Perhaps a CDC price list, showing pricing for the Tdap (Tetanus Toxoid, Reduced Diphtheria Toxoid and Acellular Pertussis, a.k.a. ADACELÂ®) vaccine runs between $30.75 for the CDC's bulk discount rate and $37.43 for the average private sector rate. Basically, every person they scare into getting it now is an additional $30 (or more) in sales for them. If they could convince 3.3 million adults to get so scared they ran out and got vaccinated, it would mean $100 million in sales.
What's interesting is that most adults will get the shot anyway over the next few years (and many have already). The CDC recommended switching to a Tdap booster (from a simple Td booster) in 2005. So if you go in for your regular check-ups, your periodic tetanus booster will include pertussis vaccine if your doctor is following CDC recommendations. Seems like Sanofi Pasteur is trying to boost annual revenues by scaring people into getting a booster now instead of when they're scheduled for it.

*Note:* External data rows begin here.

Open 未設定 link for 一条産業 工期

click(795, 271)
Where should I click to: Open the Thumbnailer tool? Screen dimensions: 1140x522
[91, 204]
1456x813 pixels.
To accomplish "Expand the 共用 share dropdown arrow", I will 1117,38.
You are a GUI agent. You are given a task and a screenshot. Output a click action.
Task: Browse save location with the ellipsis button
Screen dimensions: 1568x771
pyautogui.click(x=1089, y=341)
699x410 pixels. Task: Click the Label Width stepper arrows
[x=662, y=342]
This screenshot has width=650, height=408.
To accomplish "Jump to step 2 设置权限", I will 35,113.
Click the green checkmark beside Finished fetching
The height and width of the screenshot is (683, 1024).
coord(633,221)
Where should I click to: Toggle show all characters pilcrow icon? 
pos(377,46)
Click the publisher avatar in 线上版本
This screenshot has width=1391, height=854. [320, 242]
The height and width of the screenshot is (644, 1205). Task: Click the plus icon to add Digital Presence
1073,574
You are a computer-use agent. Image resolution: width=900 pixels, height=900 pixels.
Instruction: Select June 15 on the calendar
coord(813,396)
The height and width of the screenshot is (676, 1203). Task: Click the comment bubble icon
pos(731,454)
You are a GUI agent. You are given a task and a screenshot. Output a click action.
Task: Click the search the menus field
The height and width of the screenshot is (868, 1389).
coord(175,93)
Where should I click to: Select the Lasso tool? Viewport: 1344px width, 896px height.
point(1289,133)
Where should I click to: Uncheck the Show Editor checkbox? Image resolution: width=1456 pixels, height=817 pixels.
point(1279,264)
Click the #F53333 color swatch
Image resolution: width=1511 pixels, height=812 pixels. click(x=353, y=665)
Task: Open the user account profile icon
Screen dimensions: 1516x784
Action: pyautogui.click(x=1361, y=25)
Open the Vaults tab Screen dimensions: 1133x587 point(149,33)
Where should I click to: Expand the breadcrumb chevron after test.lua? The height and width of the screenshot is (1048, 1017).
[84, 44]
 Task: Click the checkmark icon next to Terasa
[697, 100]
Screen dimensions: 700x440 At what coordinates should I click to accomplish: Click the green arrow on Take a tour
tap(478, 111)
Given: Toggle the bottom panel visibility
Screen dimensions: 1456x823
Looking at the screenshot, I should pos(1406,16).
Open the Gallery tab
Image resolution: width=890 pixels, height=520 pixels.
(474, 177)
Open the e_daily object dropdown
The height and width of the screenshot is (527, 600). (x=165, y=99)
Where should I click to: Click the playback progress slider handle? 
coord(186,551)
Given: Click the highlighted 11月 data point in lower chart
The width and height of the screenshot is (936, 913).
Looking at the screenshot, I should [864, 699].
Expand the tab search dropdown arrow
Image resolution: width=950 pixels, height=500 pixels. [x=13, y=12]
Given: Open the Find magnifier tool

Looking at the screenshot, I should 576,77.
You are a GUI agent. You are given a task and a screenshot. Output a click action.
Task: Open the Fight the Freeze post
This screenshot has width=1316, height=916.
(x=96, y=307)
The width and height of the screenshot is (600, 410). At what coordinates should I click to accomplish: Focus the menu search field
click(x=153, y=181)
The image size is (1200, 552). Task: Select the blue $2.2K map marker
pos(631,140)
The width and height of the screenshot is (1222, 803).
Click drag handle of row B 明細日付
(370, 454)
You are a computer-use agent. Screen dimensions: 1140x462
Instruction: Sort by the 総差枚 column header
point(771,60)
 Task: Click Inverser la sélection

Last, to show you how much of a scare campaign this is, let's run the numbers of pertussis deaths against the super bogeyman that new parents get attacked with... SIDS. The average baby is over 130 times more likely to die of SIDS than pertussis (based on 2,648 reported SIDS deaths in 1999 vs. an estimated 20 pertussis deaths for infants under one year in 2003). Basically, the average baby is more likely to die of SIDS than to even catch pertussis, and that's before the CDC officially recommended the Tdap booster for adults.
It's amazing how much their ads look like scare tactics when you see the numbers on pertussis in context. Should you make sure that your doctor gives you a Tdap booster instead of a Td booster the next time you're due? It's basically just a booster of a vaccine you've already had, so it probably couldn't hurt and could help, and it's only a few dollars more than the Td booster. Should you run screaming to your doctor, demanding a pertussis vaccine right away like Sanofi Pasteur would have you believe? That's up to you to decide. But every time the news or a drug company ad hits you with alarming statistics, go get some context on those statistics. Once you see them in context, they're usually a LOT less alarming.